3D printing is a field which is booming at an ever-accelerating rate. With direct digital manufacturer’s newfound ability to legally print objects due to the expiration of relevant patents, we are on the brink of a manufacturing revolution. With an array of plastic and metal items being designed and printed, inventors who were unable to print their previous ideas now can bring their innovations to life. If you are among these 3D printing pioneers or would like to be, consider the unprecedented precision and resolution that Nano3Dprint has to offer. We have printers designed for rapid prototyping and printed electornics and the micro and nano levels. Check out our high resolution additive manufacturing printer, the Nano3DPrint D4200S! In today’s post, however, we will be focusing on the exciting developments of bioprinting and 3D manufacturing.
Bioprinting
3D bioprinting can be defined as the creation of cell patterns utilizing 3D printing techniques and technologies, with the express purpose of ensuring that cell function and viability are maintained within the printed object. This is typically accomplished via a layer-by-layer method, where bioinks contribute to forming a human-tissue-replacement structure. And while all bioprinters are at this point experimental in their development, it is still an industry that has the potential to completely overhaul medicine and biology in its scope and efficacy. Let us begin by analyzing what is actually occurring when we talk about actually 3D printing an organ. We will then look at some of the bioprinting methods, which range from microvalve printing to laser-assisted bioprinting. In the next post in this two part series, we will highlight some of the organ-specific applications that bioprinting is currently exploring.
Living Cells
You may be like many people upon first hearing of this technology, nascent as it may be. People commonly say, “Wait, how could humans print a living cell?” We are glad you asked. The fact is that 3D printers aren’t creating living cells out of nothing, or “ex nihilo”, if you will. Any tissue in your body is made of various cell types (think bladder cells or bone cells and the like) are extracted from a subject and are then put through a cultivation process. This process is administered until there is a sufficient volume of cells to make the “bio-ink” which is then loaded into the printer, ready to go. It should be noted that this process isn’t always possible given the many types of cells that exist in the human body. Adult stem cells can be used as an alternative in order to develop the desired cell type, which would then become bio-ink.
Life finds a way
Beyond the artificial development of living cells, there also exists a synthetic adhesive which is incorporated into the bio-ink. The solution itself is typically some sort of dissolvable gel or collagen scaffold that cells attach to and grow upon. It’s essentially a framework for cells to develop, akin to the hexagonal format employed by bees to make a hive. Remarkably, scientists have observed that some cells have the ability to take on the appropriate positioning to thrive sans the synthetic scaffolding. But how does this happen? We could probably allocate a blog or two about that topic alone, but for the purposes of this post let us say that cells utilize innate functionality to seek out and find similar cells, kind of like people do, actually. Cells naturally know where to go. Scientists harness this observed behavior, if you could call it that, and guide the cells along to their final destination, using the manmade framework.
Printing
The process of 3D printing involves more than this bio-ink solution, however. Scans are taken from a subject and are combined with a complex system of digital designs to precisely deposit cells in the appropriate location. The process usually takes several hours, depending on the organ being printed. The printer applies the bio-ink, layer after layer, until the 3D printing process is complete.

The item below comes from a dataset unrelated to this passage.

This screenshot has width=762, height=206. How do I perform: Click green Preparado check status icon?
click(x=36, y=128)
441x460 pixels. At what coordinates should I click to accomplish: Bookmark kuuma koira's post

Common Bioprinting Methods
This is far from an exhaustive description of each 3D bioprinting method, but for the scope of this post it will have to suffice.
- Tissue Fragment – A combination of bioprinting that involves biological self-assembly. Employing this technique harnesses the natural function of tightly grouped tissue pieces to fuse together, in a process known as tissue fluidity. This process was founded on the principle that “nature knows best”, drawing from principles of developmental biology. In more than a few ways, this approach can be viewed as a distinct bioprinting concept, as opposed to simply being an alternative bioprinting technique.
- Inkjet – Also known as drop-based bioprinting, inkjet involves the process of making cell-based constructs with singular “drops” of a specific material which is then combined with a cell line. The inkjet approach can be loosely categorized into continuous inkjet (CIJ) and drop-on-demand inkjet (DOD).
- Extrusion – A traditional approach that forces continuous filaments of a given material through a hose of sorts in order to produce a 3D printed item. The used material is usually made of an extremely viscous cell-laden gel.
- Laser-assisted bioprinting – Among the pioneering approaches in bioprinting, this method involves a weakly focused laser beam acting as an optical trap able to manipulate the movement of particles in a given solution. Laser-assisted bioprinting has been used for layering multiple cell types.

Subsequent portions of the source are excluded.